Now suppose that $\theta$ is self-dual. Then it is a remarkable fact that $\theta$ has a unique self-dual extension to its stabilizer in $G$. So $G$ has a unique self-dual irreducible $2$-Brauer character $\mu$ such that $\theta$ occurs with odd multiplicity in $\mu{\downarrow_N}$, and this multiplicity is 1.
The uniqueness of $\mu$ still holds if $N$ is merely subnormal in $G$. We give an example of $N,\theta,\mu$, with $N$ subnormal in $G$ such that $\theta$ occurs with arbitrarily large odd multiplicity in $\mu{\downarrow_N}$.
Our final result relates to the geometric type of a self-dual irreducible $2$-Brauer character $\mu$ of $G$. Fong's Lemma asserts that $\mu$ is of symplectic type. However it is a delicate question to determine whether $\mu$ is of orthogonal type. Suppose that $\mu$ is not of orthogonal type.

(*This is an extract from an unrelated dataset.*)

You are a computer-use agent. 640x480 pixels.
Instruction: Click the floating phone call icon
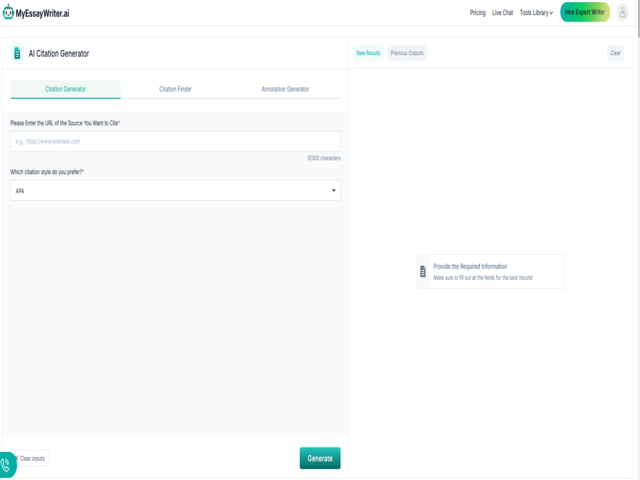(7, 463)
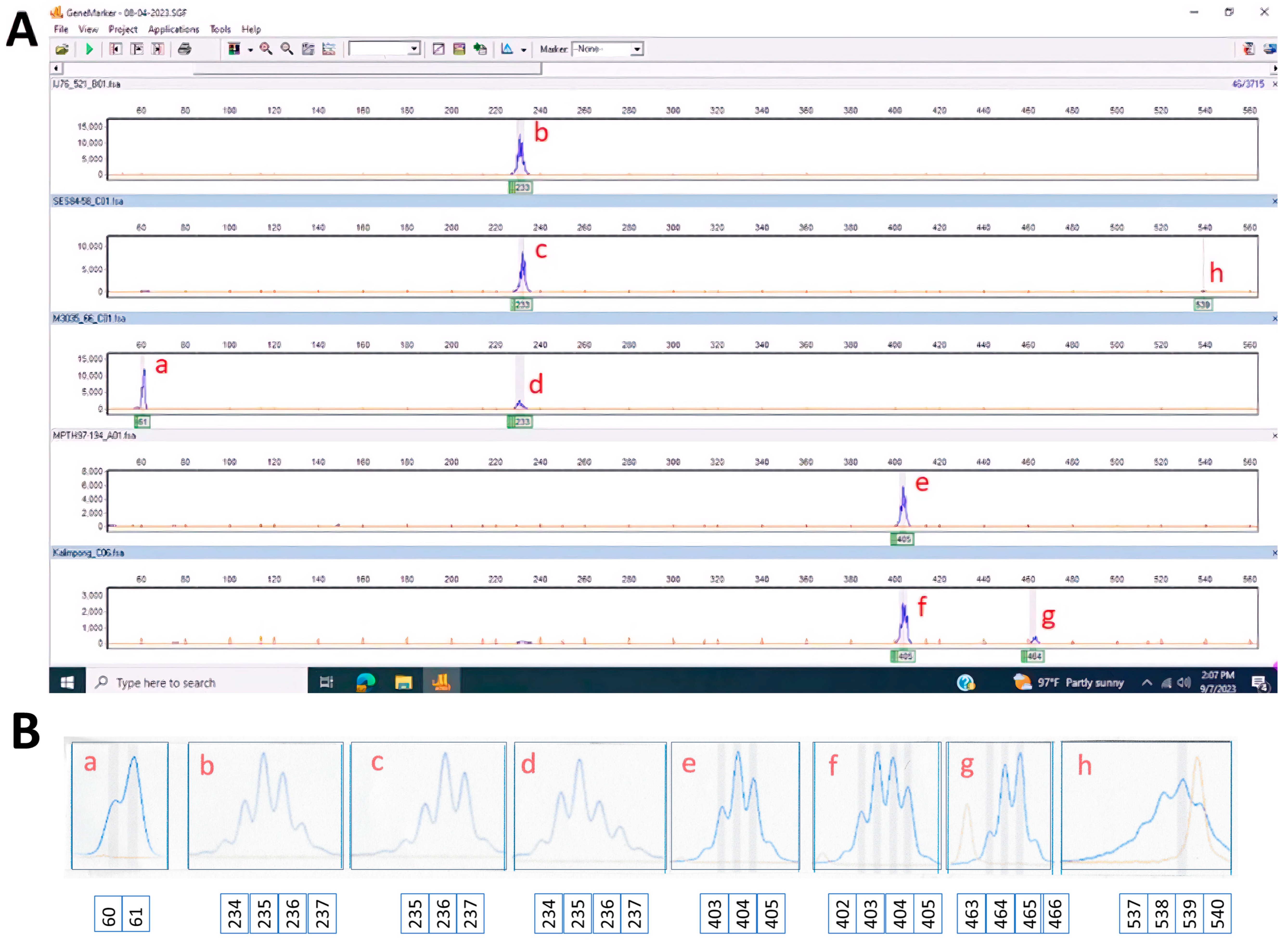Open dropdown arrow beside dye color icon

coord(250,50)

Then we show that $\mu{\downarrow_N}$ is a sum of distinct real-valued non-orthogonal irreducible $2$-Brauer character of $N$.
Emily Norton: Some decomposition matrices of finite classical groups
One problem in modular representation theory is to compute the decomposition matrices of finite groups of Lie type. In this talk, we explain a solution to this problem for the $\Phi_{2n}$ block of $B_{2n}(\mathbb{F}_q)$. The computation provides the first known infinite family of decomposition matrices in type $B$ for blocks with non-cyclic defect group. A similar result should also hold in type $D$. This is work in progress with Olivier Dudas.

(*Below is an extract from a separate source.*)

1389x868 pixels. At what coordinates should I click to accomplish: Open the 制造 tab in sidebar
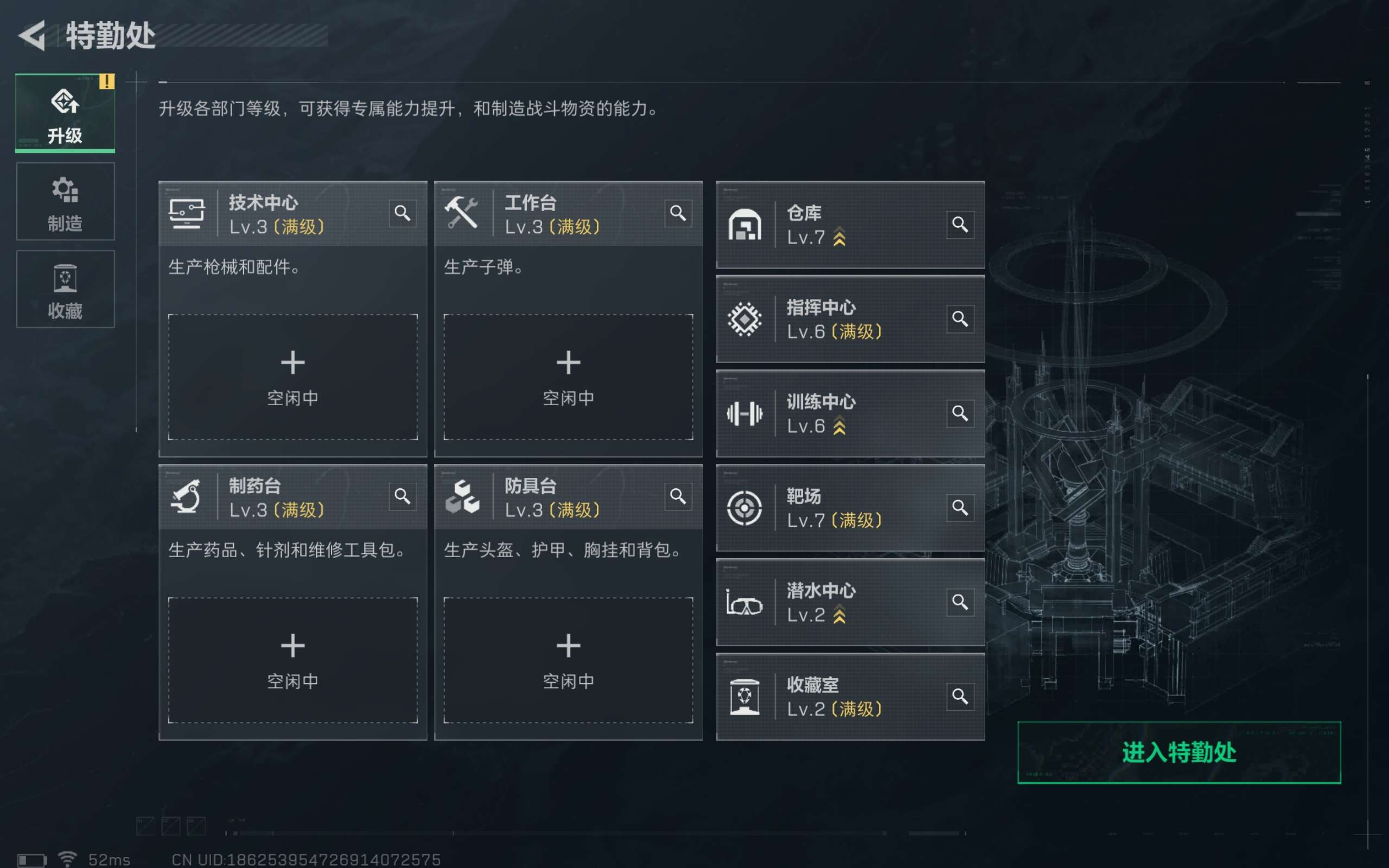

Anitha Thillaisundaram: Groups acting on rooted trees of growing degrees
Over the past few decades, groups acting on rooted trees have attracted much attention, starting with the easily describable constructions, such as the Grigorchuk group and the Gupta-Sidki groups, in response to the Burnside problem. The most well-studied examples involve groups acting on regular rooted trees, such as the p-adic tree, for p a prime. In this talk, we consider groups acting on irregular trees, namely trees of growing degree, and we show how properties of such groups differ from those of groups acting on p-adic trees. This is joint work with Khalid Bou-Rabee and Rachel Skipper.